ドイツの食べ物

宅配でトランクはまだ届かない。電話がかかってきて、わたしのトランクが破損しているという。破損証明書を添付しておくから修理工場に出してくれとのこと。飛行機にのれず、荷物が到着せず、おまけに荷物が破損しているだと?? もう十分わたしはひどい目に遭っていると思うのだけど、この受難はいったいいつまで続くの?

 気をとりなおして、今日はドイツの食べ物について。
 よく言われることだけど、ドイツはパンがおいしい。あんぱんサイズの固くてしっかりした丸型パン(Brot,Broetchen)には、ケシの実やパンプキン・シードがまぶしてあって、それが朝食時には籠にこんもり盛られている。食べる分をとって、パンの横にナイフでキコキコと切込みを入れ、ハムやチーズをせっせとつめこんでいく。とにかく噛み応えがあっておいしい。街中のパン屋さんでも、この手を具入りパンを見栄えよくしたものをよく売っている。

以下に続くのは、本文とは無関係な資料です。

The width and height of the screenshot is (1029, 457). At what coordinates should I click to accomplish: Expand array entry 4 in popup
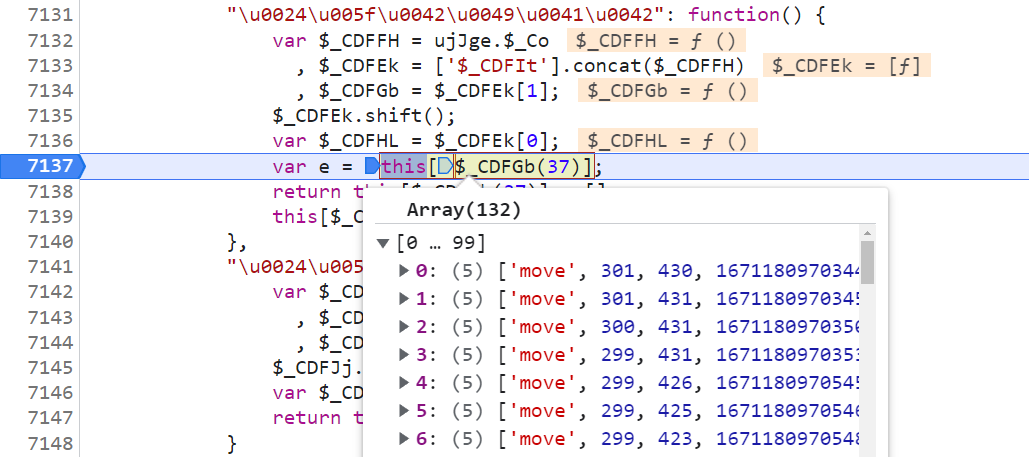[405, 383]
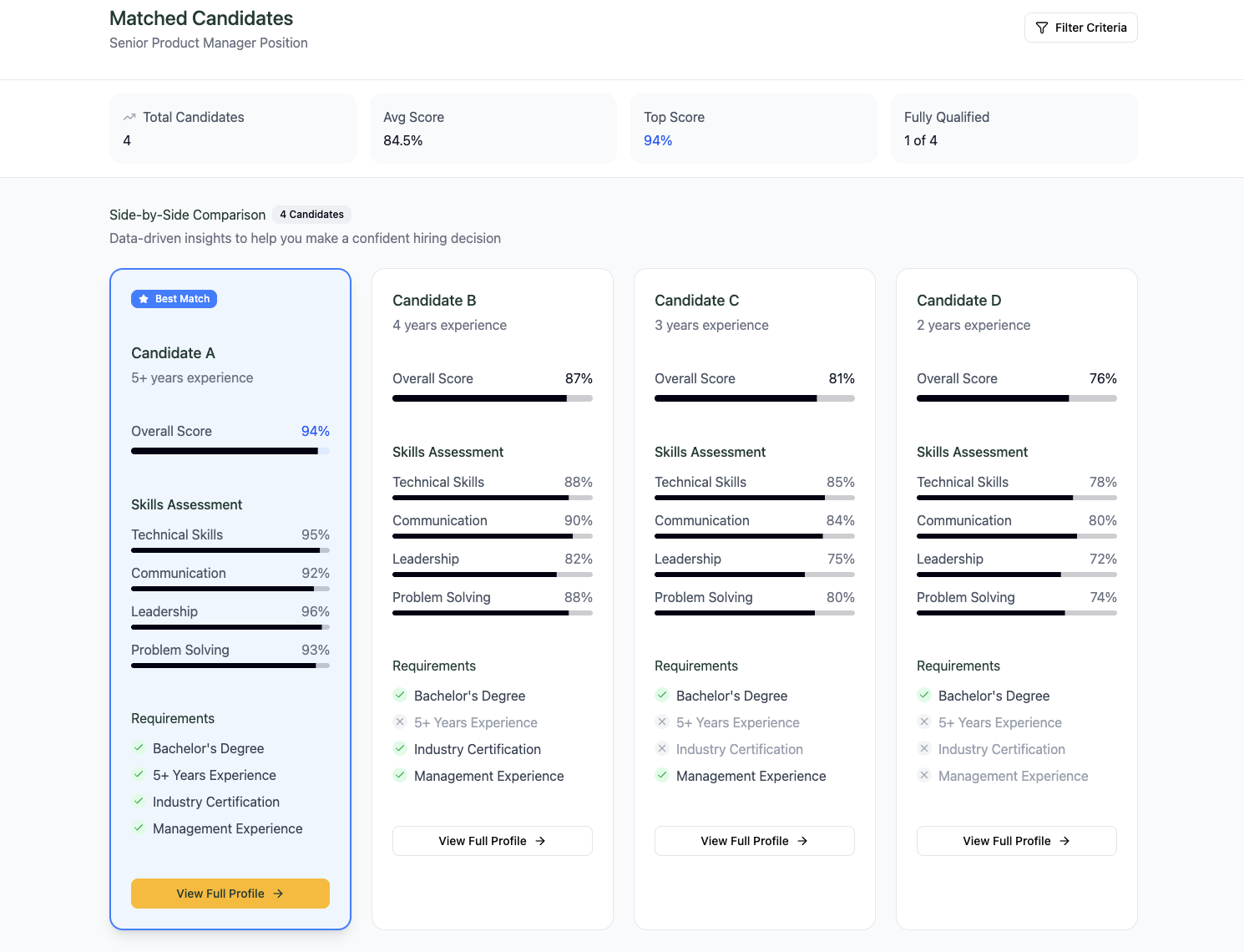This screenshot has width=1244, height=952.
Task: Select the Top Score stat card
Action: (x=753, y=129)

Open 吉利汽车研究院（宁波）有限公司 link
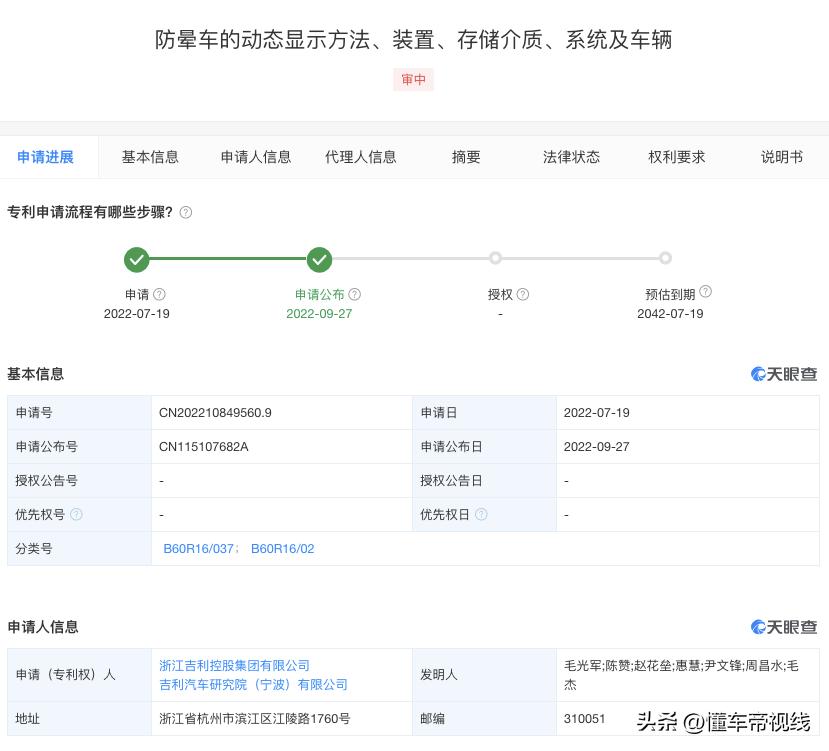(x=253, y=684)
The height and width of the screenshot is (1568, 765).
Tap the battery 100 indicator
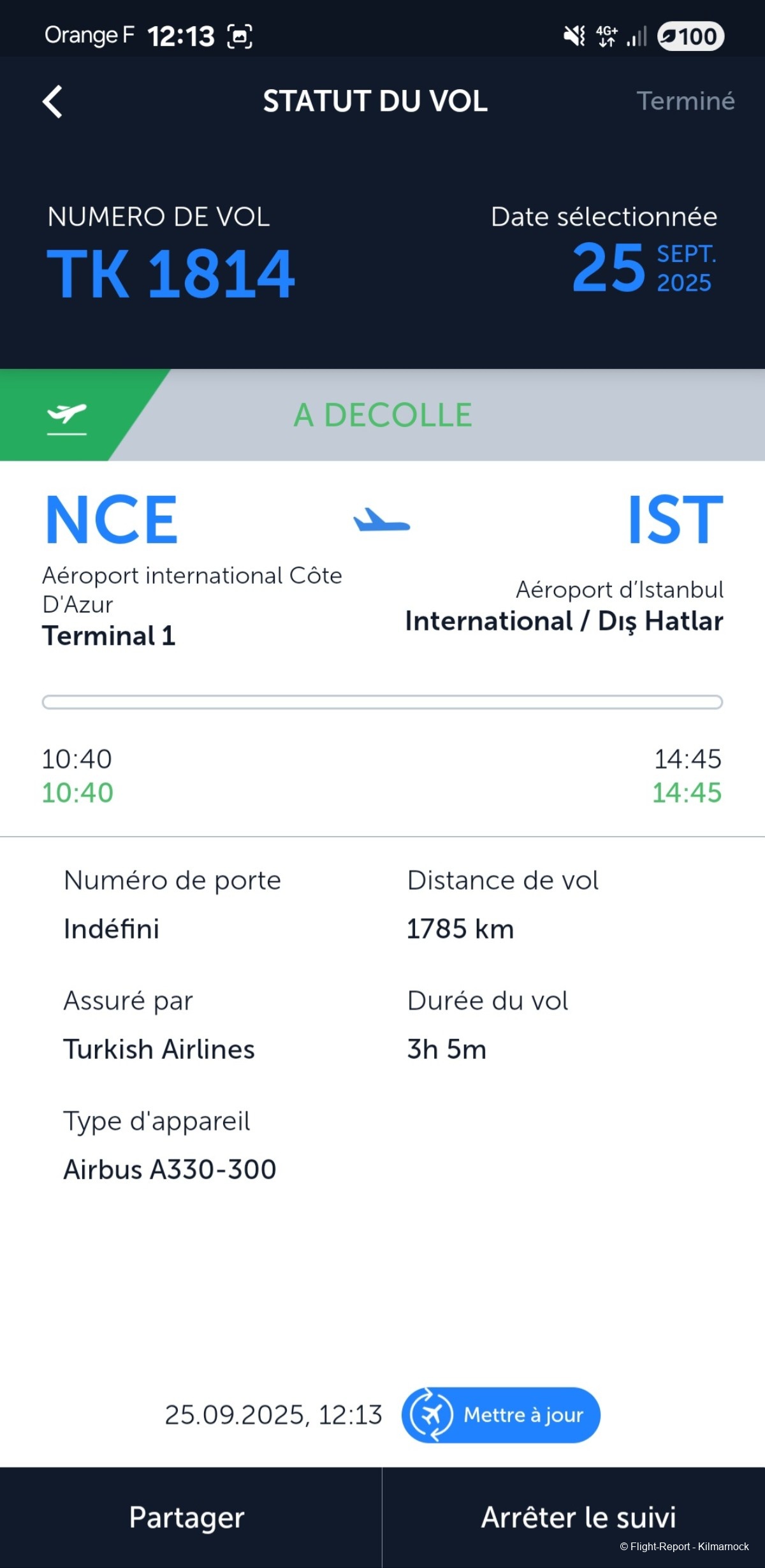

 チーズも種類はたくさんあるけれど、わたしはクロイターKreuterというハーブ入りのクリーム状チーズが好きだった。クロイター入りの食べ物はたくさんあって、きゅうりのピクルスにもWurst(ヴルスト、ウィンナーのこと)にも卓上塩にも入っている。日本で売っているKiriのクリームチーズも、クロイター入りの緑色バージョンがあって、これは日本でも売ってくれないかなと切に希望している。

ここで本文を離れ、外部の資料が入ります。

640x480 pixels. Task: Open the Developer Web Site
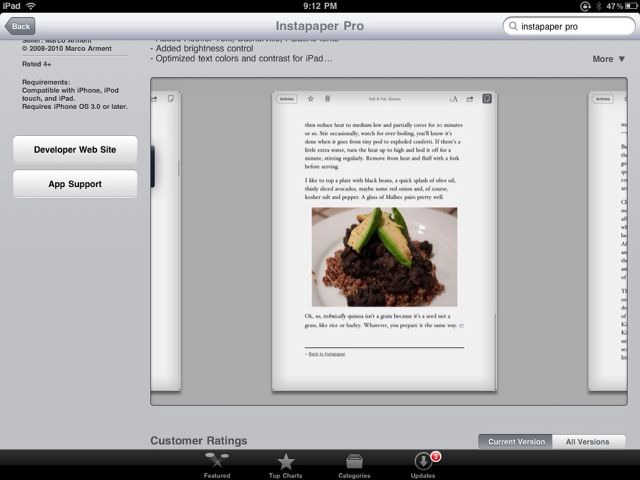75,149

 南の方にいくと、ブロートは断然プレッツェルBrezelが幅をきかしてくる(ように思った)。(ブッシュ大統領がのどに詰めたというのはスナックのプレッツェルだろうけど、これはまずかった。向こうのスナック菓子は旨味成分がなくてただ塩味がきついだけ。)ドーナツ形パンの一種の変形で、真中にくるんと一編みした「人」の字みたいな部分がついている。岩塩がまぶされてあって、これはプチプチ落として食べないと、わたしには少し塩辛すぎた。地域によっては縁起物でもあるようで、ハイデルベルクでは3月のある日曜日に春を迎えるお祭りをしていて、こどもたちが色とりどりの紙で飾り立てた棒のてっぺんに、このプレッツェルを差していた。
 
 毎晩のように食事は、ビール・ウィンナー・チーズ・ピクルス、それにパスタをゆでたものやクヌーデルというジャガイモ団子を食べていて、最後の方は少々飽きが来ていた。食べに行った先で選んだのは、白アスパラガスのソース和え。これは一度食べてみたかった。なんせ自分で調理するにも調理法が分からないし。ドイツの全般的にこってりした食生活のなかでは、これはかなりあっさりしたものだった。

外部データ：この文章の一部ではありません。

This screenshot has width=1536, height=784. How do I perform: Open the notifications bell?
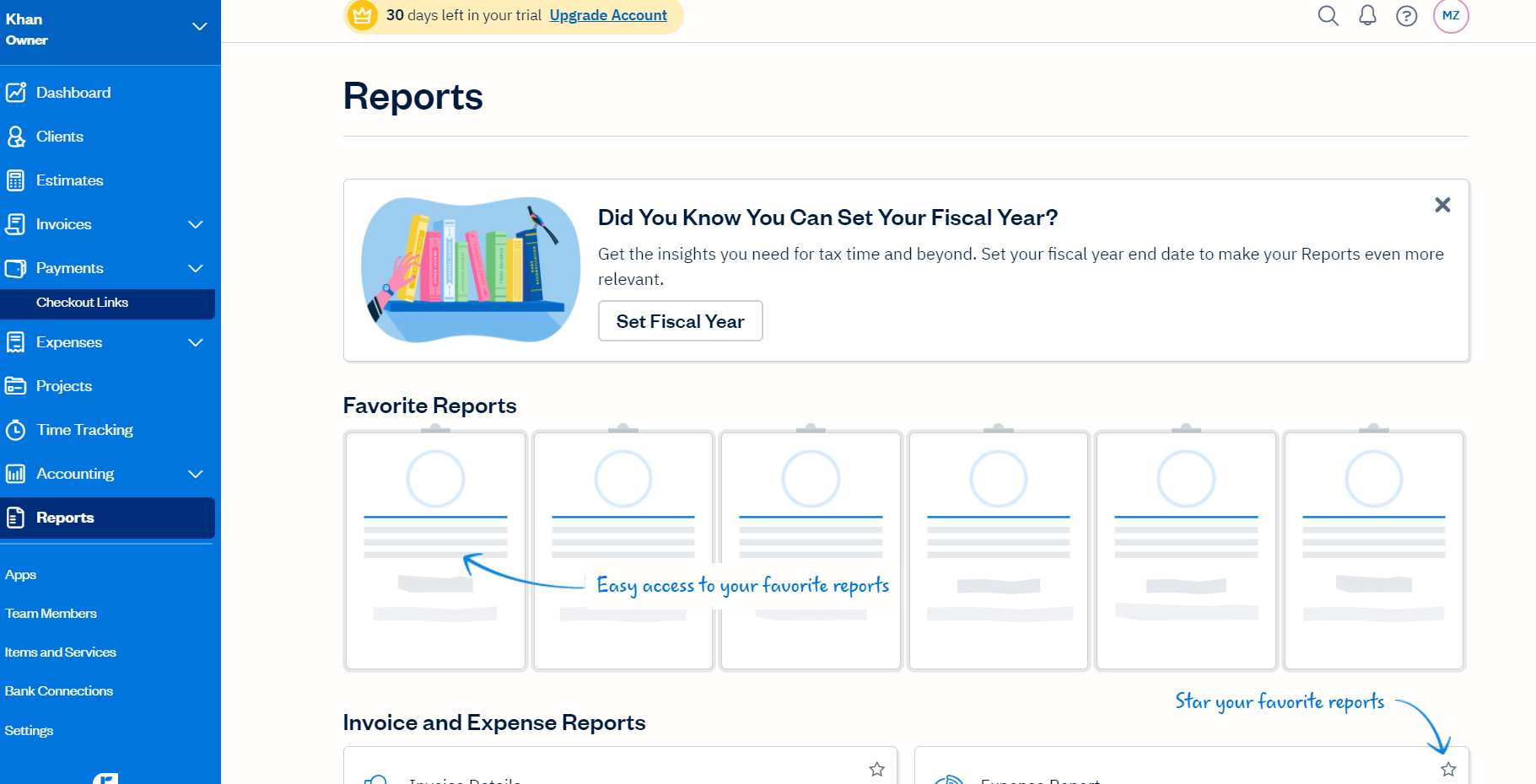coord(1367,15)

 デザートにはやっぱり果物。スーパーの量り売りで買ってきて、りんごもプラムもスモモもブドウもそのまま皮ごと食べてしまう。皮をむく習慣は向こうにはないみたいだし、それに皮ごと食べてもぜんぜん平気なくらいおいしい。よくビニール袋に入れてもっていって、お昼ごはんの後にも食べていた。
 ドイツのケーキはでかくて大味で、クリームはどっさりかかっているけど甘くない、と聞いていたんだけど、カフェでそのまんまのケーキを食べたので妙にうれしかった。あぁこれかーというかんじで。一回食べたきりで、その後ケーキを買う気にはならなかったのも確かなんだけど。日本のケーキはなにゆえにああもデコラティブでおいしいんでしょう?
 それからヨーグルト! 日本でも毎日食べているくらい大好きだけど、ドイツでは目移りするくらいヨーグルト商品が多い。フルーツ入りやチョコレート入りの甘いヨーグルトをスーパーで買い、朝はホテルのだすフルーツ・コンポートとヨーグルトを食べていた。ちょっと、糖分と脂肪分を摂りすぎたかなーと反省するところもあるのですが・・・。

 全般的に、糖分・脂肪分・塩分・アルコール分が多すぎる食生活事情だから、油断するとすごいことになりそう。おまけに日本より断然安いから、油断に拍車もかかるというもの。
 日本に帰ってきてからは、鮪の刺身をごはんでいただいております。おいしいですね。あつあつごはんに山葵醤油の鮪の刺身。やっぱ、魚系が不足してたんですね。